La Société [8], dont le siège social est sis [Adresse 2] représentée par Me Patrice D'HERBOMEZ, avocat au barreau de PARIS

PARTIE INTERVENANTE La [6], dont le siège social est sis [Adresse 10] représentée par Madame [Z] [S], audiencière munie d’un pouvoir

Notification le : Une copie certifiée conforme à :

[F] [I] Société [Adresse 7] [6] la SELARL [4], vestiaire : 1025 Me Patrice D’HERBOMEZ, vestiaire : Me Caroline DENAMBRIDE, vestiaire : 182 Une copie revêtue de la formule exécutoire :

Me Patrice D’HERBOMEZ Une copie certifiée conforme au dossier EXPOSE DU LITIGE

Monsieur [F] [I] a été embauché au sein de la société [Adresse 7] sous contrat de travail à durée indéterminée à compter de novembre 2004 en qualité de conducteur d'engins.

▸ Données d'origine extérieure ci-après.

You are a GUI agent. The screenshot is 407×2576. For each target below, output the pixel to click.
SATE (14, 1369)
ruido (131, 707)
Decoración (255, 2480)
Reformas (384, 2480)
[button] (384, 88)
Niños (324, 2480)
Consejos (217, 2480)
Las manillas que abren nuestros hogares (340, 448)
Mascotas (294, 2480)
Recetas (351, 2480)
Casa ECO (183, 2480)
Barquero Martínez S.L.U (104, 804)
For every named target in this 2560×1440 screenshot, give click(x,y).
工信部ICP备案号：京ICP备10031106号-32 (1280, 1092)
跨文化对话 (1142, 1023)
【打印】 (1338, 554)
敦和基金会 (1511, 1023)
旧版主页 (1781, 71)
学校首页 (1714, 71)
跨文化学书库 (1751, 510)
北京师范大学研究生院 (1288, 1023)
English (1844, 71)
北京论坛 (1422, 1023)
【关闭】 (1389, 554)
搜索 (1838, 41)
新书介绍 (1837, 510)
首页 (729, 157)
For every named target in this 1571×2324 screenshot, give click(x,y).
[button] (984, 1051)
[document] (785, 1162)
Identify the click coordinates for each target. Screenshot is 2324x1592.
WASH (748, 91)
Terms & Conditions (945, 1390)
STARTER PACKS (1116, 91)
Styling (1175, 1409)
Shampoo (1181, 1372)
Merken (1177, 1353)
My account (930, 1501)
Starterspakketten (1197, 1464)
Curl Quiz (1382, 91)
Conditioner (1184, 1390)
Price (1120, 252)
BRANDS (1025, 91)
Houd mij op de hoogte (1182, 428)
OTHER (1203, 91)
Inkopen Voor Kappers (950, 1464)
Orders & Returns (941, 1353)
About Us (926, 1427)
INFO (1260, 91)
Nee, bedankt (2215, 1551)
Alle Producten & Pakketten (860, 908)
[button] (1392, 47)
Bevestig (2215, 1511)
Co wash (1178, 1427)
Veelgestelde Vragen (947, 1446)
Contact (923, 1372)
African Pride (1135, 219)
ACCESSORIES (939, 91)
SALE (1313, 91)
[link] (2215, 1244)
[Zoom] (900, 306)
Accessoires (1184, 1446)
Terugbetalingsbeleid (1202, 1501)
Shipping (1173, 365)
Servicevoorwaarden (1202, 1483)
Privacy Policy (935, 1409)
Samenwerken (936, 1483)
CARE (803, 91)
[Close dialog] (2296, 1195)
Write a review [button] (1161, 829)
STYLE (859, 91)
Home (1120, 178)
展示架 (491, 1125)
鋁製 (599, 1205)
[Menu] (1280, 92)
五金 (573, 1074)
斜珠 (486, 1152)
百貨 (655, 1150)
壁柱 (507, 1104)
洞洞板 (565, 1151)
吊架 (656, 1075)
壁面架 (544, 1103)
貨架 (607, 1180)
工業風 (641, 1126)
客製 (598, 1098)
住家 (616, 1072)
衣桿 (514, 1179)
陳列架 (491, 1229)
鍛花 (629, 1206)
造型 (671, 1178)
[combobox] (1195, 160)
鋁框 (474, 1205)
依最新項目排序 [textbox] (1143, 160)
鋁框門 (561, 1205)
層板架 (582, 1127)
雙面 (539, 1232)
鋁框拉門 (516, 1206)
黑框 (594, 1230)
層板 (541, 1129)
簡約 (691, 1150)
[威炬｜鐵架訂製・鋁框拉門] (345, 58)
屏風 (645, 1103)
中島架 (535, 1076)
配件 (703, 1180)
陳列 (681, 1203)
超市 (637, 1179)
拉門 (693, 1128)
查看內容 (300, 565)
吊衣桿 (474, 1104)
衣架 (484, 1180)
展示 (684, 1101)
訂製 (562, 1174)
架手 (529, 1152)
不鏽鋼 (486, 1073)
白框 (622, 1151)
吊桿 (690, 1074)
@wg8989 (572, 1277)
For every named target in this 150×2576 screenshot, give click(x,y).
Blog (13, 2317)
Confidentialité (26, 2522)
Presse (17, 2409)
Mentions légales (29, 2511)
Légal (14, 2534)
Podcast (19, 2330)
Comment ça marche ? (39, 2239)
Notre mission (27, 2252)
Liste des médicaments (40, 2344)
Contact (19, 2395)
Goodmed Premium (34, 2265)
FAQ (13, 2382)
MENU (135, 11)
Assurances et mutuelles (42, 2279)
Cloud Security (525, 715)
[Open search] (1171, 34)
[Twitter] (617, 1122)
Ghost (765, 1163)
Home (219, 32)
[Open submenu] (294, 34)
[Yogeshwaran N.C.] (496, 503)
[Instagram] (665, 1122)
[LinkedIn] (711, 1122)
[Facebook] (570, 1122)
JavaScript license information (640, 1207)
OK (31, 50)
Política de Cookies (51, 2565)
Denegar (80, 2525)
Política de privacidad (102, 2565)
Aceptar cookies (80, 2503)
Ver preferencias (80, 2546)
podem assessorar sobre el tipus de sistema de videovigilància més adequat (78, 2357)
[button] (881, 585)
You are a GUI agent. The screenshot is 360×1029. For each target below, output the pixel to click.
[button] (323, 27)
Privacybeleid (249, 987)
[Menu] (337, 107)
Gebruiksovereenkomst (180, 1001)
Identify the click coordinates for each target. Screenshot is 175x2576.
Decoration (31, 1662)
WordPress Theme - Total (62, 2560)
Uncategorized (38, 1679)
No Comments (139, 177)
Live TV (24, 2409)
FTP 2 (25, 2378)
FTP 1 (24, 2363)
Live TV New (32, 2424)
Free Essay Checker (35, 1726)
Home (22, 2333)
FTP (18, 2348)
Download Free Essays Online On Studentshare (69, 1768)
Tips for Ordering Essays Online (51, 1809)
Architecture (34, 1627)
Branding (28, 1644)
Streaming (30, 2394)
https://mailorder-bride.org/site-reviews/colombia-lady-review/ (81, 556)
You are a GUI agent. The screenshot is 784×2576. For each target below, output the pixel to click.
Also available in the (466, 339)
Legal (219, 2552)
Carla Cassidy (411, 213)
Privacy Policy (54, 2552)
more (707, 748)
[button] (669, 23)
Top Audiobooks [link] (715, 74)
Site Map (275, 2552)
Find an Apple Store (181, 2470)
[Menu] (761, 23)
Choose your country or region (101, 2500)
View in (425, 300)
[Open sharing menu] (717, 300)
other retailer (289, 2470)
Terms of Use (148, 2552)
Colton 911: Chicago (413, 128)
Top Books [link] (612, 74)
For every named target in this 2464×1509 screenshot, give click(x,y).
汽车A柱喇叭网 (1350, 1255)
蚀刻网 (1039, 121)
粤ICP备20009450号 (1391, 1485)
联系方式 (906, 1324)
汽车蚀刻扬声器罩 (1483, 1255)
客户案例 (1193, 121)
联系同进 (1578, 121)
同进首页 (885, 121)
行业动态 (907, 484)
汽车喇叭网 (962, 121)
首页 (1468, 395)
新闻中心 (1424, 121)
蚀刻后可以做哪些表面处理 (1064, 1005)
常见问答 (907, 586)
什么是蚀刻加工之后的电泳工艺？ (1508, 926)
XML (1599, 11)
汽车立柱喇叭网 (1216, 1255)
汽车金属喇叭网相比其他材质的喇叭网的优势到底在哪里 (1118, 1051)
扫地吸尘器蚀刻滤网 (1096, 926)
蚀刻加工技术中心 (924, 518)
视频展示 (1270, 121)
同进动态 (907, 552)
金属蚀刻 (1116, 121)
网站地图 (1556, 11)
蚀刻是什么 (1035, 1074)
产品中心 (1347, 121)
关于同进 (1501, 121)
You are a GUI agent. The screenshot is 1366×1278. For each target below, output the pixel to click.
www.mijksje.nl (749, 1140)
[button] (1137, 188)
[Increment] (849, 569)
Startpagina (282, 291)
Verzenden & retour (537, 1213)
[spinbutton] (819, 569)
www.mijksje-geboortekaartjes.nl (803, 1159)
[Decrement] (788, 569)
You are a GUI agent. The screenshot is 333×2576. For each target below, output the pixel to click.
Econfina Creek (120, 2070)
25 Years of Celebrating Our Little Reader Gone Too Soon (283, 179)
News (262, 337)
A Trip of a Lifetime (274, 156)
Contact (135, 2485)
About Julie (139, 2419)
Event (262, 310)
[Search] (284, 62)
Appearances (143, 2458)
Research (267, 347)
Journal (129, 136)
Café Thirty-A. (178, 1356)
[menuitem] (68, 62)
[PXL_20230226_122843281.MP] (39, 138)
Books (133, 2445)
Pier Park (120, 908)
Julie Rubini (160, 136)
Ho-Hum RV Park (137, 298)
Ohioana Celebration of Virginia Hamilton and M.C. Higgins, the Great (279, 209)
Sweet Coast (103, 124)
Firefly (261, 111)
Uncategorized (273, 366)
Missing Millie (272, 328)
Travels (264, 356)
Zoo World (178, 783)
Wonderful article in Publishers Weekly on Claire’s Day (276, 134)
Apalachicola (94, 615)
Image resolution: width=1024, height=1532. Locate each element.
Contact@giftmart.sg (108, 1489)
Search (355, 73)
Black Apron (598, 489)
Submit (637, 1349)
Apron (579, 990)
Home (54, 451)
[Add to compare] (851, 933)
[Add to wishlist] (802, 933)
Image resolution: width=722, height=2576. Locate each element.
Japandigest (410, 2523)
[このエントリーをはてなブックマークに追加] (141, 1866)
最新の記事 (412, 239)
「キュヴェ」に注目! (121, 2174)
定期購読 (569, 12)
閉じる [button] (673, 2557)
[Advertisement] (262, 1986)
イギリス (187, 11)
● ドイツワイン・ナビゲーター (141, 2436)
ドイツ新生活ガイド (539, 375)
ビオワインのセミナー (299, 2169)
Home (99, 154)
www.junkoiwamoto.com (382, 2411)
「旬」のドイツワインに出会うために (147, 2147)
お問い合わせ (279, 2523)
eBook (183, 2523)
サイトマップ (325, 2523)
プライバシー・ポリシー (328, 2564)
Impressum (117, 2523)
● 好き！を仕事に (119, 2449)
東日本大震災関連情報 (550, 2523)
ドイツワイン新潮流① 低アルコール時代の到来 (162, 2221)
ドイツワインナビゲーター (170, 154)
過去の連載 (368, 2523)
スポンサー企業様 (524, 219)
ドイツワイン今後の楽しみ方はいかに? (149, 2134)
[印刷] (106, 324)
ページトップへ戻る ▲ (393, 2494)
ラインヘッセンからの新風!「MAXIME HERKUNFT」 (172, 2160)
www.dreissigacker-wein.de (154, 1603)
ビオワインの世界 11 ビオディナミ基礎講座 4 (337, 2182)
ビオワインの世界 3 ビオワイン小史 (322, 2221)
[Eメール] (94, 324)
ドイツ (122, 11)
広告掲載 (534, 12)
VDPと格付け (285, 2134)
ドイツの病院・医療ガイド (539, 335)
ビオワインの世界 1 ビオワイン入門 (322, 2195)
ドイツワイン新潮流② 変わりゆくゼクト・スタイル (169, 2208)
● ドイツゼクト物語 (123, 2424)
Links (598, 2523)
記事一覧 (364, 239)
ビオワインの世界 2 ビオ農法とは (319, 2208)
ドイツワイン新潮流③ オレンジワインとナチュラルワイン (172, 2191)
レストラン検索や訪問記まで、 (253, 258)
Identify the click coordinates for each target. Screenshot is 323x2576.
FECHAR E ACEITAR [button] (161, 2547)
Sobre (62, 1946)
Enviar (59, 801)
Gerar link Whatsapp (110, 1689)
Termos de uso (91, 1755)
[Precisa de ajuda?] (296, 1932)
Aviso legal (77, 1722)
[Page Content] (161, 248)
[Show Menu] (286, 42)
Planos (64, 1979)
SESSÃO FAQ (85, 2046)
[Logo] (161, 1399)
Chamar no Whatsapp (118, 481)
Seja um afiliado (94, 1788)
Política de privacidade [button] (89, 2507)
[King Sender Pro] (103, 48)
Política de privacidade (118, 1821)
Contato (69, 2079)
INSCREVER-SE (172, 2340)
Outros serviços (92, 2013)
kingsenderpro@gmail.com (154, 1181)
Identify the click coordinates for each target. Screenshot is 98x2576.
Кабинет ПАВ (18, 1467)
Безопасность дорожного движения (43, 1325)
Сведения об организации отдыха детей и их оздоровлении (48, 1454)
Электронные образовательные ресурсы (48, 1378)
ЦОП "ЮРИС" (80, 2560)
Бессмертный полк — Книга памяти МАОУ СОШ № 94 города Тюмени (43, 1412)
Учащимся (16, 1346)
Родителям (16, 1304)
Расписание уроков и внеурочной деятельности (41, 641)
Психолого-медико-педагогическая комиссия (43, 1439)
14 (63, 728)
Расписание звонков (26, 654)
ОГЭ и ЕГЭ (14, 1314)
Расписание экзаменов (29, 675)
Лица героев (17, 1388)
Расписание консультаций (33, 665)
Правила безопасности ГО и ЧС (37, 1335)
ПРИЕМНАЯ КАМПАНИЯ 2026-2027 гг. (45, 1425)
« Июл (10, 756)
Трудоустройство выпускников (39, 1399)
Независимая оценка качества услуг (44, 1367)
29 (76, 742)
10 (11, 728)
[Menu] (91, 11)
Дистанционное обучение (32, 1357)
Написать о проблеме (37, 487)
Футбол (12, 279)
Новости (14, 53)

Le 6 février 2020, la [3] a réceptionné du salarié une déclaration d'accident du travail dont il aurait été victime durant une activité de désamiantage sur un chantier à [Localité 5] le 25 juillet 2019 à 16h00, décrit en ces termes : " exposition forte chaleur, infection particules d'amiante, infection pulmonaire plus malaise ".

Le certificat médical initial du docteur [C] [O] daté du 25 juillet 2019, réceptionné par la caisse le 12 décembre 2019, fait état des constatations suivantes : " inhalation particules d'amiante ; coup de chaleur ".

Le 29 avril 2020 et après avoir diligenté une enquête administrative, la [3] a notifié à monsieur [F] [I] un refus de prise en charge de l'accident au titre de la législation professionnelle motivé en ces termes : " il n'existe pas de preuve que l'accident invoqué se soit produit par le fait ou à l'occasion du travail, ni même de présomptions favorables précises et concordantes en cette faveur. Or, il incombe à la victime ou à ses ayants droit d'établir les circonstances de l'accident autrement que par leurs propres affirmations ".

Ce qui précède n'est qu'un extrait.